Coding Philosophy
In this document the term code refers to the numeric value or symbol used to represent a piece of data. The term coding refers to the act of converting a piece of data into its code.
Coding, A General Overview [1]:
Why do we code? The purpose of coding responses is to reduce the number of responses for each variable found in the data to make analysis tractable.
Consider the most extreme case, where every individual gives a different response. With as many cases as responses, statistically we would not be able to explain the differences between individuals for that variable. Nor could we use that variable as an independent variable as it would saturate the model with dummy variables for each different response.
At a minimum transcribed census data will have spelling mistakes, spelling variations and abbreviations of common responses, which are highly unlikely to represent any real differences. Thus, we can be relatively confident that "merchant," "marchant," and "MCHT." can all be given the same code.
Another reason for coding is that the data will be used by statistical analysis packages that typically handle numeric responses more easily than alphabetic responses. Moreover, a small number of codes can be stored more compactly than a larger number of distinct alphabetic responses. These reasons for coding are independent of the main rationale for coding qualitative responses – classifying similar responses together for tractable analysis.
Who are we coding for? Because the main reason for coding qualitative responses is to allow statistical analysis of the data, producers of public use datasets must give consideration to who will be using their data, and what analyses they might be undertaking. Researchers use the codes for two inter-related purposes
1) To generate independent variables for use in analysis
2) To select sub-populations, based on the value of a variable.

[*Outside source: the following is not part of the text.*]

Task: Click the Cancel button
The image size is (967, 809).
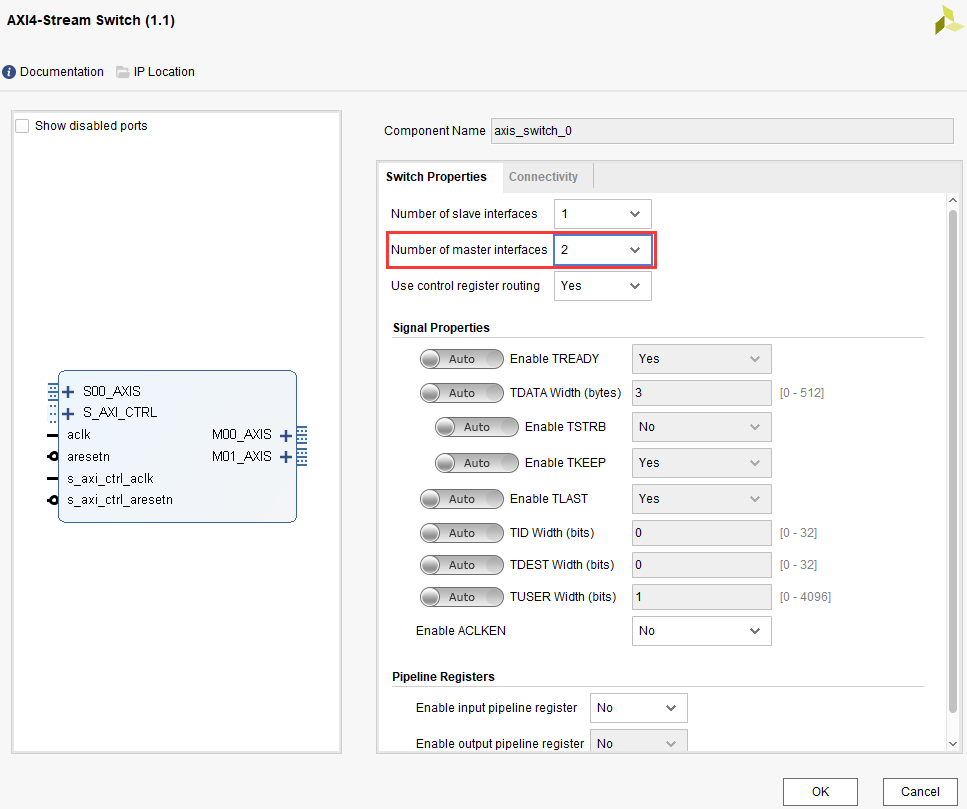Action: (920, 791)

We cannot predict what analyses researchers will be performing, or what groups they will be interested in selecting. This suggests creating codes for as many responses as possible. Researchers can always combine codes if they feel the existing classifications are too narrow. However, this must be traded off against unnecessary extra work created for researchers by creating groups that always need to be combined, or creating a coding scheme that is too complex to understand. Researchers who are interested in reclassifying the data can always be provided with the original responses if their interest is sufficiently deep. In summary, the coding scheme must balance the need for specificity with compactness.
The CCRI Coding Philosophy and Approach
Compatibility and flexibility were the two principles guiding the creation of the CCRI’s code sets.

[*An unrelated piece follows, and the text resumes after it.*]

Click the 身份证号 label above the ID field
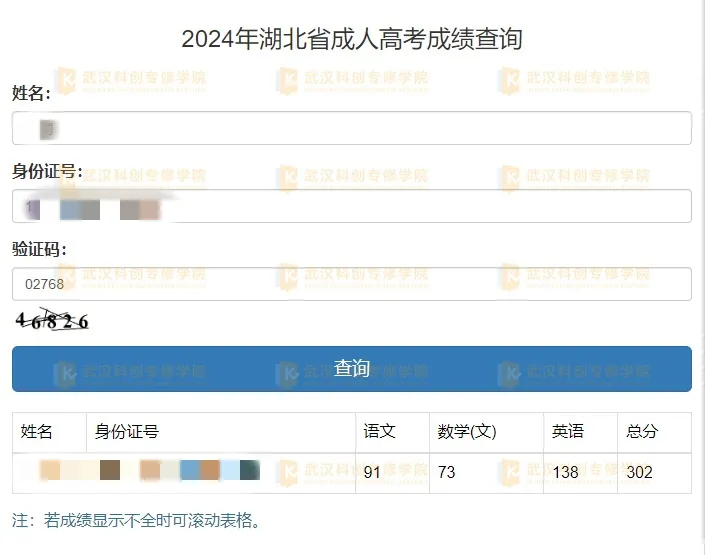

As the CCRI covers multiple census years an effort has been made to create for those variables that are repeated from census to census code sets that cover all census years examined by the CCRI project. These cross-temporal coding sets have been created to ensure, as far as possible, inter-temporal consistency of the codes used to record the responses from different census years by providing a standardized coding set.

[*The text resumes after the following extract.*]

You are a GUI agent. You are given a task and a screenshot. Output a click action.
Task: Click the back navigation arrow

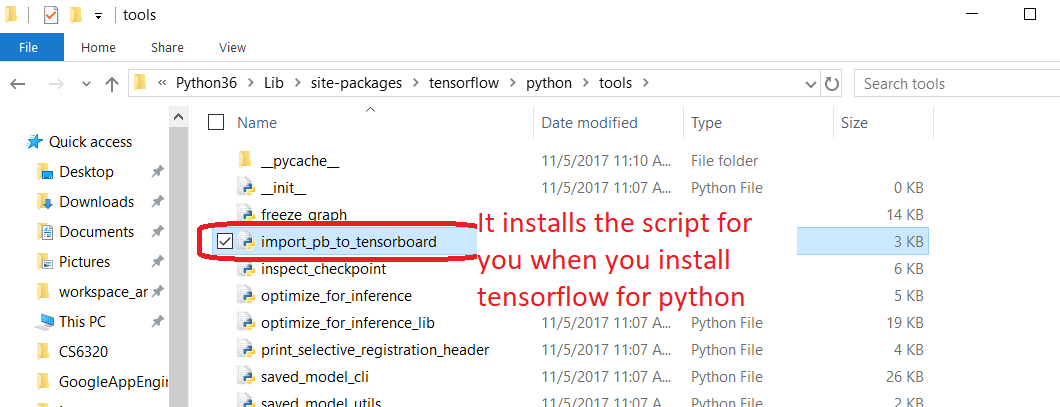click(x=17, y=84)
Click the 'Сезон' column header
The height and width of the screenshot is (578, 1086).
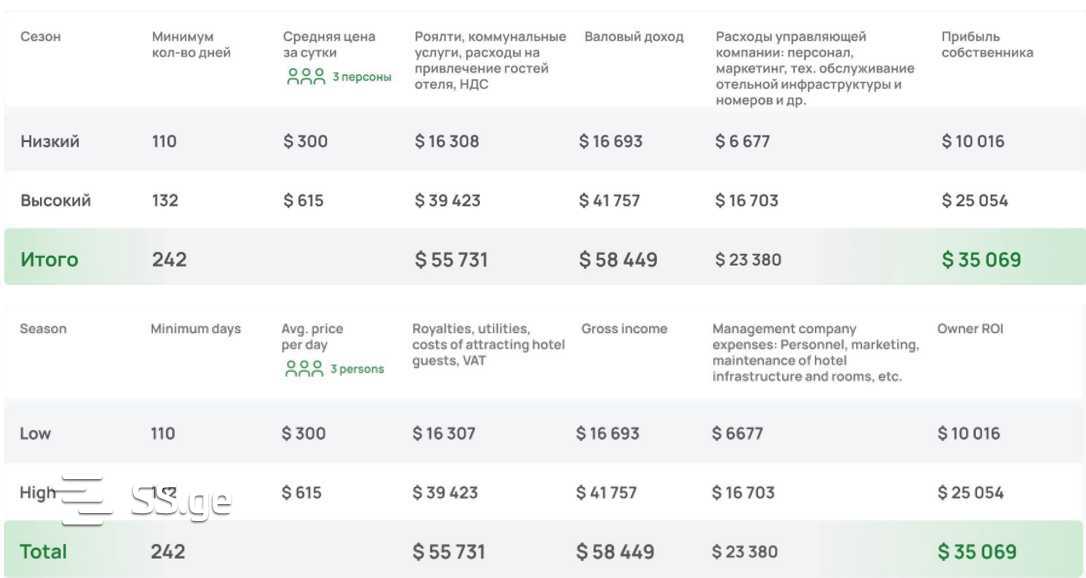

By creating cross-temporal coding sets we have aimed to make our data as research friendly as possible by making cross-temporal comparisons less cumbersome by removing the necessity for researchers to use multiple coding sets for variables which are repeated from census to census.
________________________
[1] This section comes from a report written by Evan Roberts of the Minnesota Population Center. We are thankful to Evan for allowing CCRI to use this report.